Heute würde Milton Erickson seinen 115. Geburtstag feiern. Grund genug, an dieser Stelle auf einen Autor zu verweisen, der in der Tradition von Erickson steht und arbeitet: Bernhard Trenkle. Für sein neues Buch „3 Bonbons für 5 Jungs – strategische Hypnotherapie in Fallbeispielen und Geschichten“ hat ihn Margarethe Seul-McGee vom Carl-Auer-Verlag interviewt:
Carl-Auer: Lieber Herr Trenkle, Ihr neues Buch „3 Bonbons für 5 Jungs – strategische Hypnotherapie in Fallbeispielen und Geschichten“ ist – bei aller erzählerischen Verve – nicht ganz einfach zu verstehen. Mit dem Begriffspaar „strategische Hynotherapie“ im Untertitel stellen Sie sich sehr explizit in die Nachfolge von Milton Erickson. Im Vorwort aber zitieren Sie Ericksons Tochter Betty Alice, die den therapeutischen Ansatz ihres Vaters definierte als, „das zu tun, was funktioniert“. Wie passen Strategie und Pragmatismus (oder Utilisation?) zusammen? Liegt darin im langläufigen Verständnis nicht ein gewisser Widerspruch?
Bernhard Trenkle: Milton Erickson war gegen das Gründen von Therapieschulen. Erickson war auch gegen das Gründen eines Erickson’schen Ansatzes. Das ist vielleicht der Grund, warum es bei den Therapeuten, die sich auf Erickson berufen, so eine kreative Vielfalt von effektiven Ansätzen gibt. Erickson befürchtete, dass die Klienten durch zu viel Therapie-Schule in das Prokrustes-Bett einer Theorie gezwängt werden könnten.
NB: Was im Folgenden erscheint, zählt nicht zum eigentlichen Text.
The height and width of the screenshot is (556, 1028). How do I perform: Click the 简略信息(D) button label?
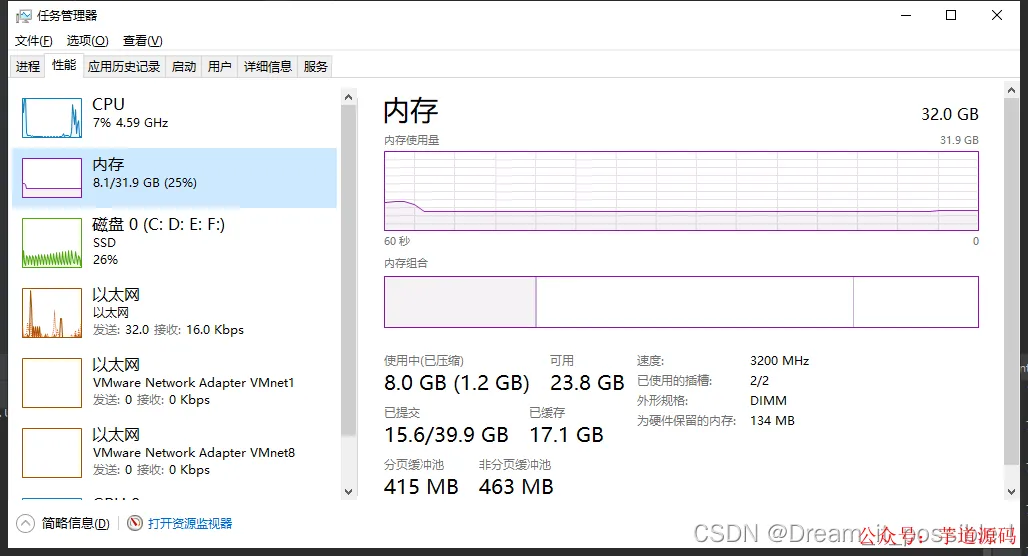pyautogui.click(x=75, y=523)
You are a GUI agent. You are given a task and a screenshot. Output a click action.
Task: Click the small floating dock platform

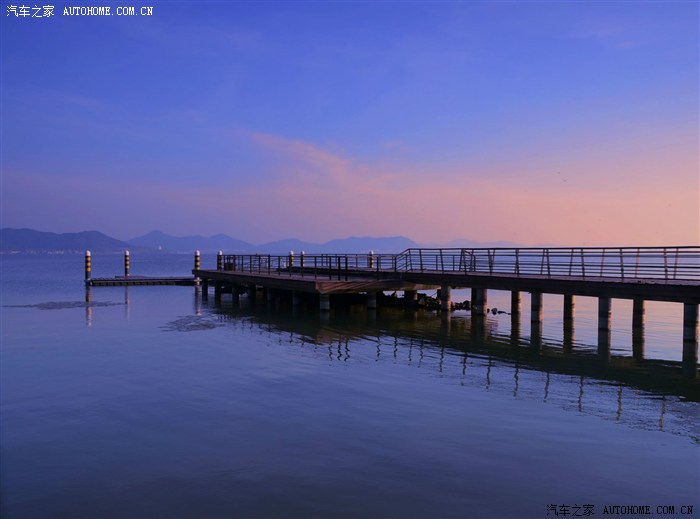pos(140,282)
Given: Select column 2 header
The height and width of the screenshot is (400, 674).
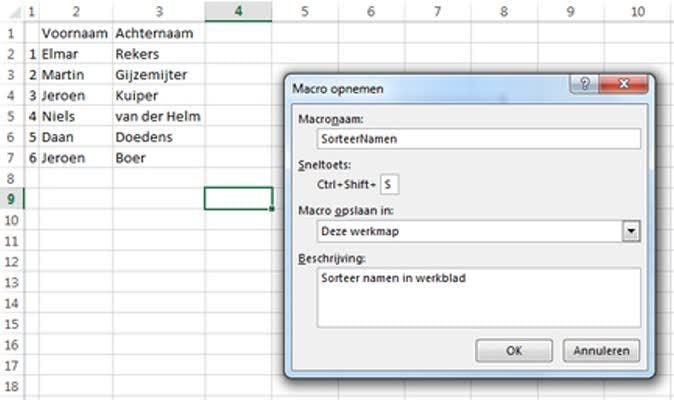Looking at the screenshot, I should (x=74, y=11).
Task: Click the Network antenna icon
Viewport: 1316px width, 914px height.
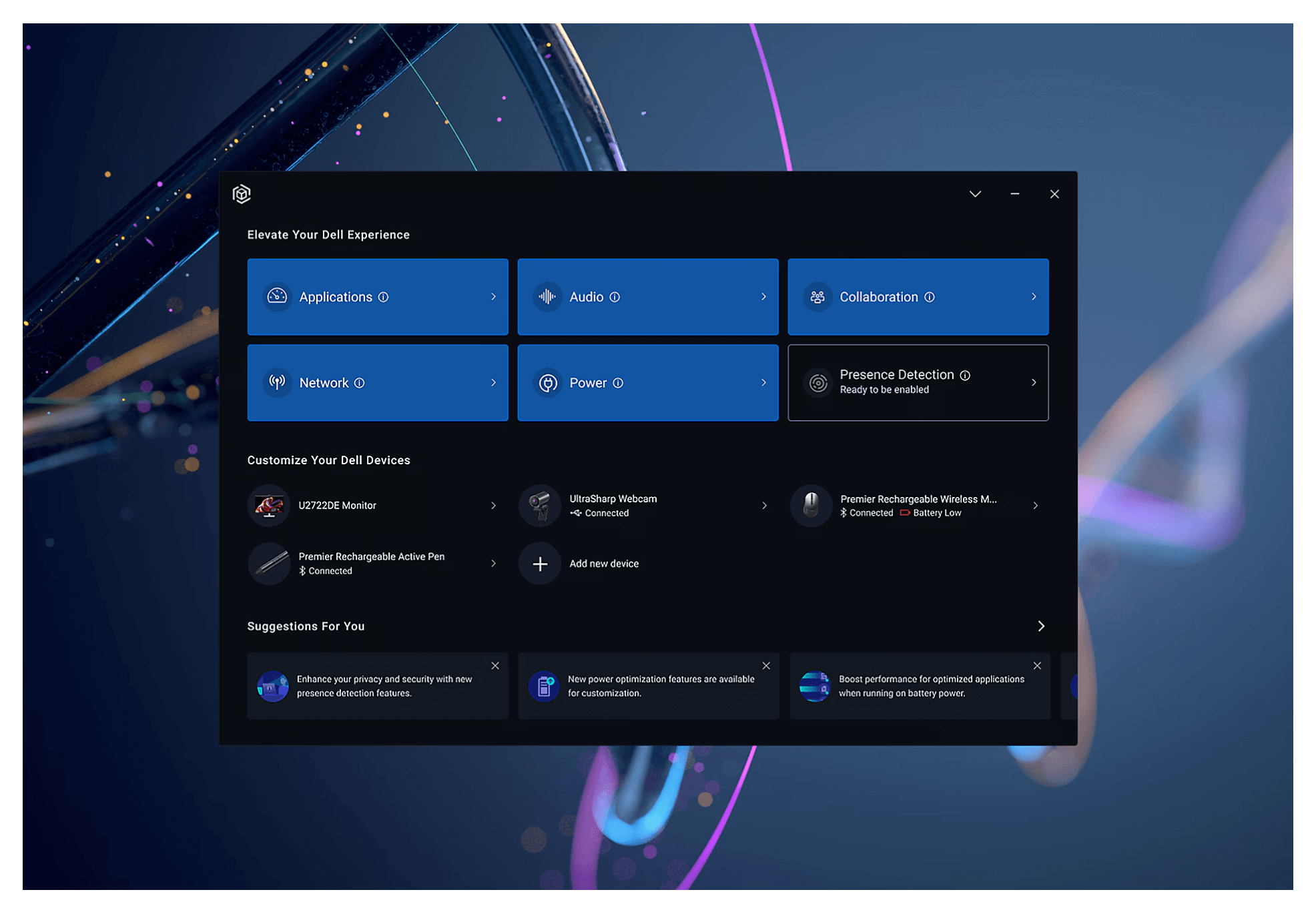Action: [x=277, y=383]
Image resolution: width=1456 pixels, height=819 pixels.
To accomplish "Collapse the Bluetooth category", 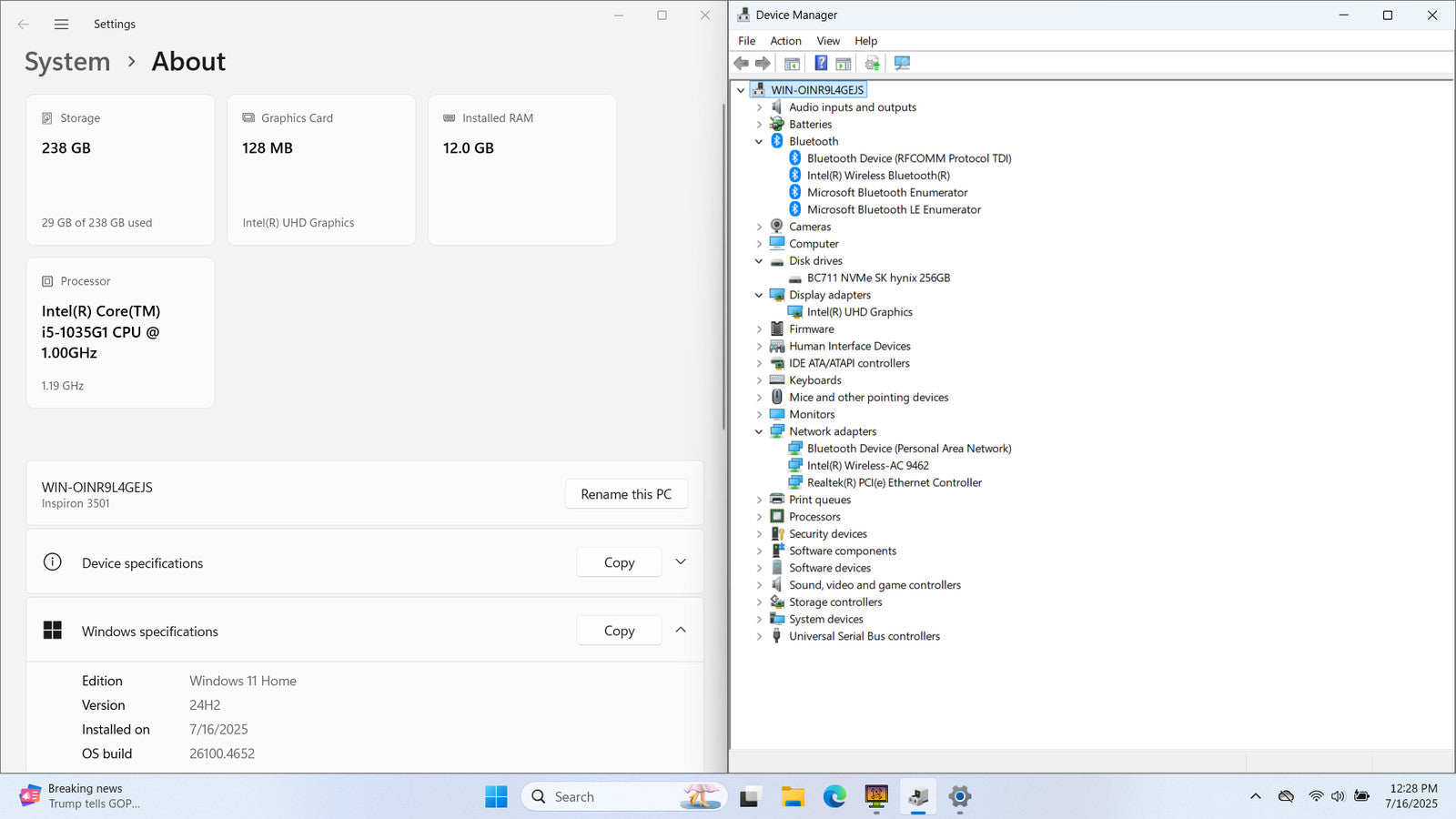I will [x=759, y=142].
Erickson plädiert also dafür, sehr flexibel in der Situation zu entscheiden, welcher therapeutische Ansatz in der jeweiligen Situation angebracht ist. Von daher sind natürlich auch immer „strategische“ Entscheidungen nötig. Zum Beispiel die Entscheidung: Ist Hypnose angebracht oder eine andere Form von Therapie? Das habe ich hauptsächlich im Kapitel über die „Ordeal-Therapie“ thematisiert. Das dahinterliegende Hauptkonzept von Erickson ist Utilisation, das heißt, es wird versucht, alles inklusive der Pathologie für positive therapeutische Ziele zu nutzen.
Carl-Auer: Könnte man also sagen, Ericksons Strategie oder sein Konzept bestünde darin, sämtliche sich bietenden Eigenschaften, Ressourcen und selbst Aspekte der Störungsbilder eines Klienten einzubeziehen und für das therapeutische Ziel nutzbar zu machen? Setzt das nicht eine geradezu lauernd-beobachtende Distanziertheit des Therapeuten zum Klienten voraus?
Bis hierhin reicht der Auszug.